● **WHAT TO PRODUCE**
What you return should match the records below exactly.
**** GIVEN RECORDS
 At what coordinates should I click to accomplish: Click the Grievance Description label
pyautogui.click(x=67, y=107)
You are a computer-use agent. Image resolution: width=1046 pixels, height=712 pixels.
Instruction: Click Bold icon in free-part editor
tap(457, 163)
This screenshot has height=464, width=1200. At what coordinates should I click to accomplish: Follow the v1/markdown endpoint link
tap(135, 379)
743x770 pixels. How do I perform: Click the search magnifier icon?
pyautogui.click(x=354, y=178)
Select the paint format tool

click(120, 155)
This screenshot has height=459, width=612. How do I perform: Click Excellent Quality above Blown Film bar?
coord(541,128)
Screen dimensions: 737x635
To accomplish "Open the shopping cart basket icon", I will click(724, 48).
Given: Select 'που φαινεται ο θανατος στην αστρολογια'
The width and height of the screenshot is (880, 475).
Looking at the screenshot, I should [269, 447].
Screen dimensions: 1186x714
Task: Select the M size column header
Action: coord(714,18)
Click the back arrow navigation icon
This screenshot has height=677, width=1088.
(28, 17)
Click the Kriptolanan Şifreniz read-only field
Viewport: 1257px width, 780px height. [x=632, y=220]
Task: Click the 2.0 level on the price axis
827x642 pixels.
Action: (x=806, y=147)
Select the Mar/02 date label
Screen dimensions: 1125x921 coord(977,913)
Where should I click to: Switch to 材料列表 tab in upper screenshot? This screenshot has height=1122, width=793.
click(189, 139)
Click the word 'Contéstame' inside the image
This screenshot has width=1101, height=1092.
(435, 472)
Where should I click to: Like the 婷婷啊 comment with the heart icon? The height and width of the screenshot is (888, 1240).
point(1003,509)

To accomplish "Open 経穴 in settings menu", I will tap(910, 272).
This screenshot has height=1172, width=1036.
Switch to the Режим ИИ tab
********
● **WRITTEN ANSWER**
 At what coordinates should I click to accomplish: Click the Grievance Description label
pyautogui.click(x=67, y=107)
You are a computer-use agent. Image resolution: width=1046 pixels, height=712 pixels.
Instruction: Click Bold icon in free-part editor
tap(457, 163)
This screenshot has height=464, width=1200. At what coordinates should I click to accomplish: Follow the v1/markdown endpoint link
tap(135, 379)
743x770 pixels. How do I perform: Click the search magnifier icon?
pyautogui.click(x=354, y=178)
Select the paint format tool

click(120, 155)
This screenshot has height=459, width=612. How do I perform: Click Excellent Quality above Blown Film bar?
coord(541,128)
Screen dimensions: 737x635
To accomplish "Open the shopping cart basket icon", I will click(724, 48).
Given: Select 'που φαινεται ο θανατος στην αστρολογια'
The width and height of the screenshot is (880, 475).
Looking at the screenshot, I should [269, 447].
Screen dimensions: 1186x714
Task: Select the M size column header
Action: coord(714,18)
Click the back arrow navigation icon
This screenshot has height=677, width=1088.
(28, 17)
Click the Kriptolanan Şifreniz read-only field
Viewport: 1257px width, 780px height. [x=632, y=220]
Task: Click the 2.0 level on the price axis
827x642 pixels.
Action: (x=806, y=147)
Select the Mar/02 date label
Screen dimensions: 1125x921 coord(977,913)
Where should I click to: Switch to 材料列表 tab in upper screenshot? This screenshot has height=1122, width=793.
click(189, 139)
Click the word 'Contéstame' inside the image
This screenshot has width=1101, height=1092.
(435, 472)
Where should I click to: Like the 婷婷啊 comment with the heart icon? The height and width of the screenshot is (888, 1240).
point(1003,509)

To accomplish "Open 経穴 in settings menu", I will tap(910, 272).
This screenshot has height=1172, width=1036.
Switch to the Режим ИИ tab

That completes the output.